Breed: The debate on the last set of amendments was
useful, and I think that to come to no overall conclusion after two and
a half hours of discussion is probably about
right. Comparison
was made with the MPC. One of the great principles of the MPC is that
it publishes its findings, albeit some weeks later, which give some
reasonable idea of its operation. The amendment seems entirely
appropriate, in the sense that if we are to make such comparisons and
try to get to that, it would be appropriate for the financial stability
committee to publish its proceedings as well. Of course, the sting in
the tail is that that could create the financial instability that the
financial stability committee is supposed to address. It would torpedo
itself. I
am not entirely convinced by all of this. The situation that pertained
at one time was that the central bankthe Bank of
Englandwas charged with responsibility for financial stability,
had a deputy governor in charge of it, and had it on the agenda of the
court on a fairly regular basis, yet we are now supposedly to have an
independent Bank of England, and we are telling it how it should carry
out that function. I am happy that we will support the
proposal.
If
we are to understand whether the financial stability committee is
working, its proceedings will have to be published; otherwise, all of
what we have done or are trying to do will be to very little point. I
expect that, inevitably, there will be confidentiality in respect of
some aspects of the committees proceedings, and it might be
right for those aspects not to be published, but on the whole it would
be appropriate to publish the proceedings. I support the
amendment.
Angela
Eagle: We have already discussed how financial stability
issues are different from monetary policy issues, and said that owing
to the nature of financial stability, discussions will often be
particularly market-sensitive, and at times firm-specific in nature. It
is important to bear that fact in mind as we consider
amendment No.
64. The
amendment seeks to place an obligation in the Bill that the proceedings
of the committee should be made public in good time, unless doing so
would result in a threat to financial stability. As the Chancellor said
on Second Reading, the financial stability committees
deliberations will be made public, although not immediately. The hon.

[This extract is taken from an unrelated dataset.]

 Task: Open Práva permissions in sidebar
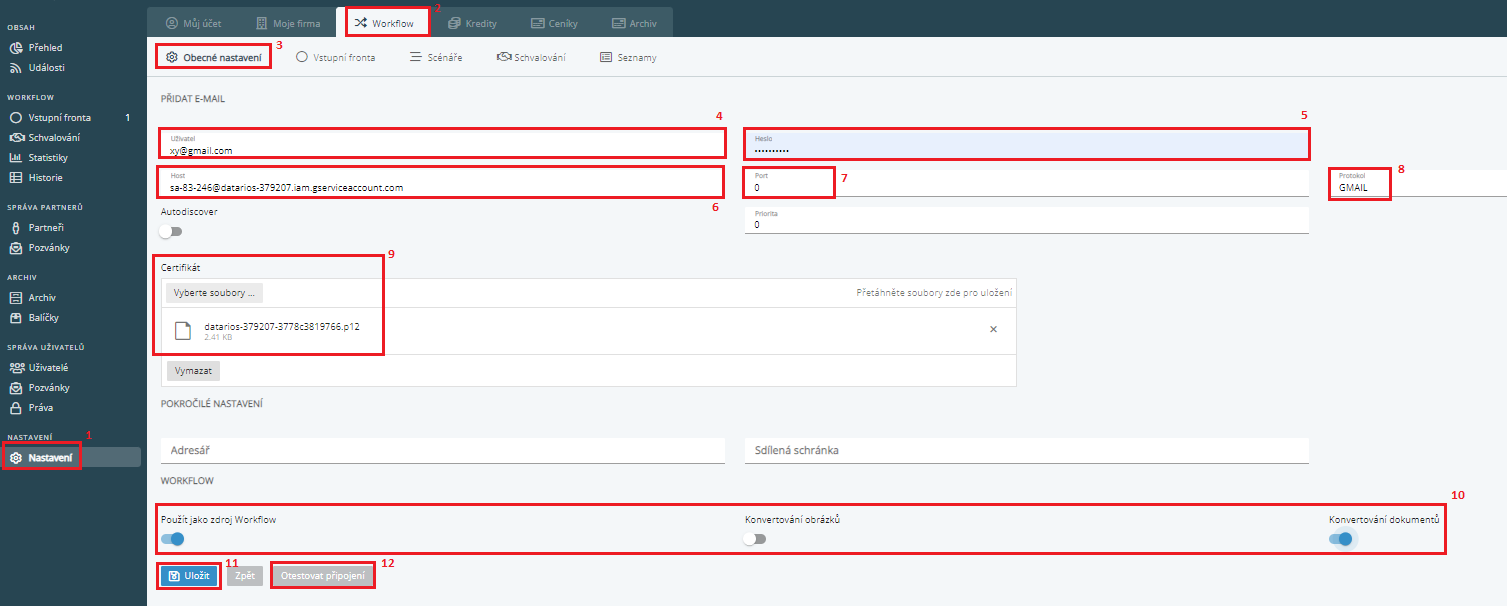coord(40,408)
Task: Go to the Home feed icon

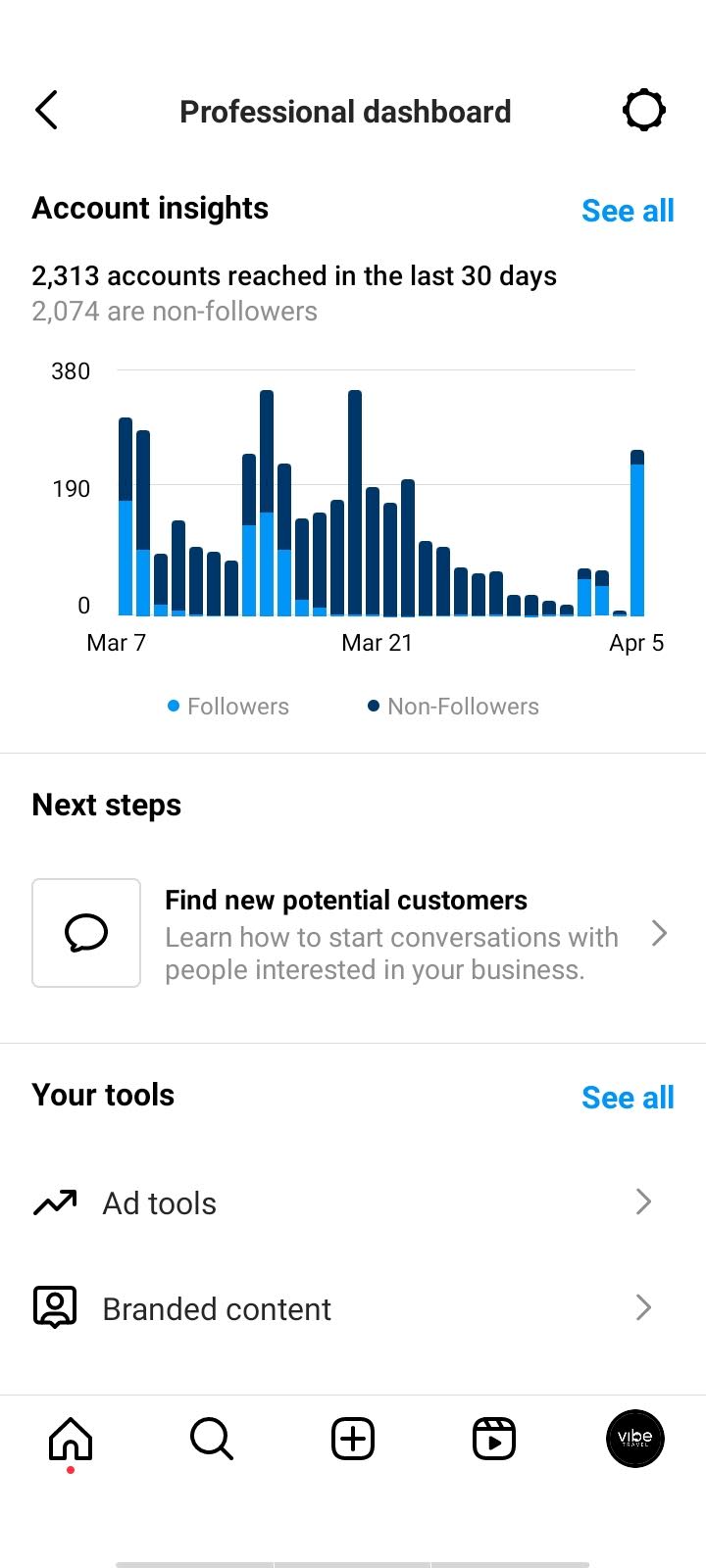Action: click(71, 1439)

Members for Fareham and for South-East Cornwall acknowledged obvious
reasons for
that. We
do not consider it appropriate to include such a requirement in the
Bill, but we expect that the deliberations will be made public in due
coursesometimes in a more timely fashion than at other
timesdepending on the context, and it will be for the Bank to
decide how it does that. I hope that, with those reassurances, the hon.
Member for Fareham will withdraw the
amendment. The
hon. Member for South-East Cornwall said that the Bank was independent.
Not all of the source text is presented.